• [Problem requirements]
Can you copy, word for word, the lines from the one containing "Viewport: 1642px width, 560px height." through the final line, including both of those lines?

• [Element lookup records]
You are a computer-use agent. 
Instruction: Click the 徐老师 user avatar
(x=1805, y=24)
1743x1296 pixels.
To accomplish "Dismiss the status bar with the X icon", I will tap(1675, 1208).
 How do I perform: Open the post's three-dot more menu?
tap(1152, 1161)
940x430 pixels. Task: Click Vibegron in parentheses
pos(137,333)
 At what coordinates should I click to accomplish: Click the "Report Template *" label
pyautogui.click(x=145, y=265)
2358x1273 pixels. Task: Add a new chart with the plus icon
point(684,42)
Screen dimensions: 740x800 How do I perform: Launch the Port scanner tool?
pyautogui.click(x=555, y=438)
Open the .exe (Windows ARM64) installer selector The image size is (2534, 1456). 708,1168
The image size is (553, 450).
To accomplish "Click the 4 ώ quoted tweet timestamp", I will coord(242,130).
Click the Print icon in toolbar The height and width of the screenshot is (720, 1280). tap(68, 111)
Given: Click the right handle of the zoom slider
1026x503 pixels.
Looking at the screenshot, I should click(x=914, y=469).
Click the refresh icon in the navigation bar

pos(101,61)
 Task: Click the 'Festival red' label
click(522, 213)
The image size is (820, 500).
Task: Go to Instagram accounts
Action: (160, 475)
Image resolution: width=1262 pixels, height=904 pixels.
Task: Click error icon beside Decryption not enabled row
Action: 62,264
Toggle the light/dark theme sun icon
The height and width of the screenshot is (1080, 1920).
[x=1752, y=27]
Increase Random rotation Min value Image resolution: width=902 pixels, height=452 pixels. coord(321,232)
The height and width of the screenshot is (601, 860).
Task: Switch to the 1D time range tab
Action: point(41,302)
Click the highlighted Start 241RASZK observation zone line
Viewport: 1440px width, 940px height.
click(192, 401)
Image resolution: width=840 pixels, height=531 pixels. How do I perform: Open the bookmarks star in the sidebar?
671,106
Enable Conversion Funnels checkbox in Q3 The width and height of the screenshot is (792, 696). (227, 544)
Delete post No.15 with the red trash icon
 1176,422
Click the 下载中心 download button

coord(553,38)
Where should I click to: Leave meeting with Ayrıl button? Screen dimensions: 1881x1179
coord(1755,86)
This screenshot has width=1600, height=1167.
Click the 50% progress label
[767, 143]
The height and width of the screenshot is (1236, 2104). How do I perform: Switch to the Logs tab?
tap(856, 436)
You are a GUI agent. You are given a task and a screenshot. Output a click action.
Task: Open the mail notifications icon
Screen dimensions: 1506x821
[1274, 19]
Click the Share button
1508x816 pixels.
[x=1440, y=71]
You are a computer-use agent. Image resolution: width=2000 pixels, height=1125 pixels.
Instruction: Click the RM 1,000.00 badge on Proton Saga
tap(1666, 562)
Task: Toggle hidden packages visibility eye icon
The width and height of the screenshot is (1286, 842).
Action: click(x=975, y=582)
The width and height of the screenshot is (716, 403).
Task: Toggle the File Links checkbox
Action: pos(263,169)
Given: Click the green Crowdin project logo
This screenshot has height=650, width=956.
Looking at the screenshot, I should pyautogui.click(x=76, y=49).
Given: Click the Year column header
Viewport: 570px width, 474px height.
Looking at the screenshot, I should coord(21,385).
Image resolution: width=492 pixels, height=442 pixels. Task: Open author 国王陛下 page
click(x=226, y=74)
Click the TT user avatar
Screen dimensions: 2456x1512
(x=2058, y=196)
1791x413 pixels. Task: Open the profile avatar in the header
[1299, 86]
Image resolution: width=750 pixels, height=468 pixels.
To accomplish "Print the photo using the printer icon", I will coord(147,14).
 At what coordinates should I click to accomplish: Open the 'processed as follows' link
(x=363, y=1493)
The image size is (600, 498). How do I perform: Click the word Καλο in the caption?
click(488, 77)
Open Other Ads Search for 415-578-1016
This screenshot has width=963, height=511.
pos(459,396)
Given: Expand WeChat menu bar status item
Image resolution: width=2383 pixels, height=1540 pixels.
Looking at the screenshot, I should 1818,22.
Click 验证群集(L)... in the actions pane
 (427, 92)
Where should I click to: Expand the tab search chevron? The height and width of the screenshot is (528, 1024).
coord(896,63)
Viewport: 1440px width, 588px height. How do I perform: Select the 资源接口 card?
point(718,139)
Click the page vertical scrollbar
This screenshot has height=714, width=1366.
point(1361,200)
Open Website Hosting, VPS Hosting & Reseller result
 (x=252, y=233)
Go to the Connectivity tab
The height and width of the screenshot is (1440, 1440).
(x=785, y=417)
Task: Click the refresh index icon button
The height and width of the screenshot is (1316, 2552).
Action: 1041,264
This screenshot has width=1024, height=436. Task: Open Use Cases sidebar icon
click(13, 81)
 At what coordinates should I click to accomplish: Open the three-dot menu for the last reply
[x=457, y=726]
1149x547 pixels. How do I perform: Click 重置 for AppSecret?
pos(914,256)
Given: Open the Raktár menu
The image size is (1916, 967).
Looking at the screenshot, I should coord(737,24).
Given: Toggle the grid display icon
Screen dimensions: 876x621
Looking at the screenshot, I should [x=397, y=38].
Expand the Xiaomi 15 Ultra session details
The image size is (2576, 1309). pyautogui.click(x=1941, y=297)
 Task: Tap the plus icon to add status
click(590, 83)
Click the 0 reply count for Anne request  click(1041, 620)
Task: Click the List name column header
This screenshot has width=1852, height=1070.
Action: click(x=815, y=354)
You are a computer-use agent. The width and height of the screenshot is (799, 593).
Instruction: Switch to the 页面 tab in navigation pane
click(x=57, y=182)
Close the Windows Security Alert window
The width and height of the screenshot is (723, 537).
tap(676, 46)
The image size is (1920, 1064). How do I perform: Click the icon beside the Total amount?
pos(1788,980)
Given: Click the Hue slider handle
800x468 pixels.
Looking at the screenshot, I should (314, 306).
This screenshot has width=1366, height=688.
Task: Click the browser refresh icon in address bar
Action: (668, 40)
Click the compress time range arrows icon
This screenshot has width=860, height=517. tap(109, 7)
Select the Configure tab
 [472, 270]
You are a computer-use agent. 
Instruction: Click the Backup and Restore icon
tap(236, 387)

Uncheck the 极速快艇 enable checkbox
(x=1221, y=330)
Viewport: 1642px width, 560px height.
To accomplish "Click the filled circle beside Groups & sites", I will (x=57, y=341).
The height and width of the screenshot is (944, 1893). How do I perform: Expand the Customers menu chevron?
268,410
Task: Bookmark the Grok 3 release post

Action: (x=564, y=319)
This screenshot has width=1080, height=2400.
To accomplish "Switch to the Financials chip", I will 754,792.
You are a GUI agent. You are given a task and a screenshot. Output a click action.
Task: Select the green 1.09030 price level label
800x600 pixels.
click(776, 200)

• [Solution to this exercise]
Viewport: 1642px width, 560px height.
To accomplish "Click the filled circle beside Groups & sites", I will (x=57, y=341).
The height and width of the screenshot is (944, 1893). How do I perform: Expand the Customers menu chevron?
268,410
Task: Bookmark the Grok 3 release post

Action: (x=564, y=319)
This screenshot has width=1080, height=2400.
To accomplish "Switch to the Financials chip", I will 754,792.
You are a GUI agent. You are given a task and a screenshot. Output a click action.
Task: Select the green 1.09030 price level label
800x600 pixels.
click(776, 200)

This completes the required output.